Things to do
(A) Rewrite the paragraph of the Cassandra guide that begins "Cassandra.yaml and cassandra-env.sh are edited" as a short bulleted list, keeping its main facts.
(B) Please reproduce word for word the part of the Cassandra guide that opens with the words containing "4. You'll need" and closes with "3. Create loaders.".

Skip to content

Instantly share code, notes, and snippets.

@ivansmf

ivansmf/README Secret

Last active October 7, 2020 01:57
Show Gist options
  • Star 27 You must be signed in to star a gist
  • Fork 11 You must be signed in to fork a gist
  • Save ivansmf/6ec2197b69d1b7b26153 to your computer and use it in GitHub Desktop.
Save ivansmf/6ec2197b69d1b7b26153 to your computer and use it in GitHub Desktop.
How we hit one million Cassandra writes on Google Compute Engine - Reproducing Results
A. Disclaimers:
1. The scripts are offered for instructional purposes
2. Cassandra.yaml and cassandra-env.sh are edited by one of the test scripts. We DO change the default settings to gain performance, and the new settings are specifically designed to work on n1-standard-8 data nodes. For instance, we set the Java heap size to a large value that might not fit on other VM types.
B. Assumptions:
The scripts assume that your username on the target VM is the same as the local development server. More specifically, that the output of `whoami` on your development server is the same as in the VM.
C. Prerequisites:
1. Download all test scripts to a local folder and untar it.
To download: wget http://storage.googleapis.com/p3rf-downloads/cassandra_1m_writes_per_sec_gist.tgz
To untar: tar xzf cassandra_1m_writes_per_sec_gist.tgz
2. Download Cassandra binary distribution tarball into the tarballs folder. You can find detailed instructions at http://www.datastax.com/documentation/cassandra/2.0/cassandra/install/installTarball_t.html
$ curl -L http://downloads.datastax.com/community/dsc.tar.gz
3. Download the Oracle Java 7 tarball into the tarballs folder (we used server-jre-7u40-linux-x64.tar.gz). You can replace step by installing the JDK, but we did not measure the performance impact of other releases. You can find the binary download here: http://docs.oracle.com/javase/7/docs/webnotes/install/linux/linux-server-jre.html (sign up required).
4. You'll need to replace [project_name] by an actual project name or ID.
D. Creating the Cassandra cluster and data loaders:
1. Create disks.
$ gcutil --project=[project_name] adddisk --zone=us-central1-b --wait_until_complete --size_gb=1000 `for i in {1..300}; do echo -n pd1t-$i " "; done`
2. Create data nodes.
$ gcutil --project=[project_name] addinstance --zone=us-central1-b --add_compute_key_to_project --auto_delete_boot_disk --automatic_restart --use_compute_key --wait_until_running --image=debian-7-wheezy-v20131120 --machine_type=n1-standard-8 `for i in {1..300}; do echo -n cas-$i " "; done`
3. Create loaders.

Extracted records
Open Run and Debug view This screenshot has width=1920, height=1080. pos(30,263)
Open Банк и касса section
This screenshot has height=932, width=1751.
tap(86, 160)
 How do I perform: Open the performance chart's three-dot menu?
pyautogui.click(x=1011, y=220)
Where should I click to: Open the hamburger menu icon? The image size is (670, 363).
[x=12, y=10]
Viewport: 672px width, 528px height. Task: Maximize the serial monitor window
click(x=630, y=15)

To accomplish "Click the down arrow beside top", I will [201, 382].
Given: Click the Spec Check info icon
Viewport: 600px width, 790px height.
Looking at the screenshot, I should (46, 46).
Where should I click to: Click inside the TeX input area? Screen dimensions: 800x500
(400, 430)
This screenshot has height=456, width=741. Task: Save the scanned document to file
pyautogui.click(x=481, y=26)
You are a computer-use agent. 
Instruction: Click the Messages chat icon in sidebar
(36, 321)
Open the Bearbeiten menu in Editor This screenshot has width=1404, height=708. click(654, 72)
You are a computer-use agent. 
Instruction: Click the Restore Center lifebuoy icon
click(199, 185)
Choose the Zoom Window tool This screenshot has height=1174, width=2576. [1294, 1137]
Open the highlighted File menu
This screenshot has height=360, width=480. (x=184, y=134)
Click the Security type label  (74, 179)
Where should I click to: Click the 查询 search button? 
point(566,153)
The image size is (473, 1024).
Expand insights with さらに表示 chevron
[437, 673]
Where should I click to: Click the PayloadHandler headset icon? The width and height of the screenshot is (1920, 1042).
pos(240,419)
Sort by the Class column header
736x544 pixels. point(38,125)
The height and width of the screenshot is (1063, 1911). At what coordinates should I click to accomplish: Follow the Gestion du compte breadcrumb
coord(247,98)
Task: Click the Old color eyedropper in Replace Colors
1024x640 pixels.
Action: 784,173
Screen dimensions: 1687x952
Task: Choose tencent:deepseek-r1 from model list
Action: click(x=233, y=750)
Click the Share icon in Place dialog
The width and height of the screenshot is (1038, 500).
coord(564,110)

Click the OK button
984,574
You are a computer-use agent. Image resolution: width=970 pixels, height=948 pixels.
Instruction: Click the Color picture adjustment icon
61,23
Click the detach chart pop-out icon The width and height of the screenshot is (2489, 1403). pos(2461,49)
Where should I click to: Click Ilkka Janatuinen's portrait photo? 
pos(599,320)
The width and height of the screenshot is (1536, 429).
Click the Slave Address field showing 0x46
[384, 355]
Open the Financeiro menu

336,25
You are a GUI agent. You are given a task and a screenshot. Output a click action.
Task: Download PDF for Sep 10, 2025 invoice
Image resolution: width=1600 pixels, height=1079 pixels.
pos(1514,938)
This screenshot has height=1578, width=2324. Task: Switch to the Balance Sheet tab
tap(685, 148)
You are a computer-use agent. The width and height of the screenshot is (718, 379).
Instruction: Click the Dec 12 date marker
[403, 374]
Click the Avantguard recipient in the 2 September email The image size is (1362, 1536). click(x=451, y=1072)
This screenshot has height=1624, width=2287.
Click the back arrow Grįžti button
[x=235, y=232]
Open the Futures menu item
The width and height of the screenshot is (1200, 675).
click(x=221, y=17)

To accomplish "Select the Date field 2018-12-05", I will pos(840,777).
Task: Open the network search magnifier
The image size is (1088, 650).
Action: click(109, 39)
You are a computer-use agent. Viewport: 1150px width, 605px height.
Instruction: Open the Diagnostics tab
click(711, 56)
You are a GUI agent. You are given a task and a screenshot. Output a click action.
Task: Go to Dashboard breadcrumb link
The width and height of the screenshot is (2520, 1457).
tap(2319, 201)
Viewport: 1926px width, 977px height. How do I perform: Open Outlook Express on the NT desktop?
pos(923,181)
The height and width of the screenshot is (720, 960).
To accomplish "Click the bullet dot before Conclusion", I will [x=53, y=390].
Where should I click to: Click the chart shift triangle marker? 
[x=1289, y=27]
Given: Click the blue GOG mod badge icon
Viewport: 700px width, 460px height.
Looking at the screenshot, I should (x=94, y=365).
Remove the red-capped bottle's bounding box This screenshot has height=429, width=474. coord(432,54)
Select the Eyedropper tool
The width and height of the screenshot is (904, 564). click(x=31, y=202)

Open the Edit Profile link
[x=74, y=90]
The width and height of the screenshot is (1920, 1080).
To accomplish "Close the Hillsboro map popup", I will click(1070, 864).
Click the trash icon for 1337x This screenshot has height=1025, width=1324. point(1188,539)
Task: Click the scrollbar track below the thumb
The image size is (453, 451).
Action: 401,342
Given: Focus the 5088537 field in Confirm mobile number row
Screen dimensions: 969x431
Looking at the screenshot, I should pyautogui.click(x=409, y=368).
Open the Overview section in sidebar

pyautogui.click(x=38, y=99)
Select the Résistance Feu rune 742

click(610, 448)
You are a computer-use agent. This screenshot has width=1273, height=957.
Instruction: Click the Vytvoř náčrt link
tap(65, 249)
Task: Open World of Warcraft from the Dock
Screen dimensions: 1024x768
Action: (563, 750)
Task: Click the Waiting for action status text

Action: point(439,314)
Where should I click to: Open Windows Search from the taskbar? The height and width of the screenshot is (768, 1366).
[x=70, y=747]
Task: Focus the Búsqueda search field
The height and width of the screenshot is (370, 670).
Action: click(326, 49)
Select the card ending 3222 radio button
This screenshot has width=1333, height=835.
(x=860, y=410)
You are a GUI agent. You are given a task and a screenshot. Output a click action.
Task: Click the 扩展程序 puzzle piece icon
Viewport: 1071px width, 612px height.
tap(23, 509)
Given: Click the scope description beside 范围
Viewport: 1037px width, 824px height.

Full solutions
(A)
- One of the test scripts edits Cassandra.yaml and cassandra-env.sh.
- The default settings are changed to gain performance.
- The new settings are designed specifically for n1-standard-8 data nodes.
- For example, the Java heap size is set to a large value that might not fit on other VM types.

(B)
4. You'll need to replace [project_name] by an actual project name or ID.
D. Creating the Cassandra cluster and data loaders:
1. Create disks.
$ gcutil --project=[project_name] adddisk --zone=us-central1-b --wait_until_complete --size_gb=1000 `for i in {1..300}; do echo -n pd1t-$i " "; done`
2. Create data nodes.
$ gcutil --project=[project_name] addinstance --zone=us-central1-b --add_compute_key_to_project --auto_delete_boot_disk --automatic_restart --use_compute_key --wait_until_running --image=debian-7-wheezy-v20131120 --machine_type=n1-standard-8 `for i in {1..300}; do echo -n cas-$i " "; done`
3. Create loaders.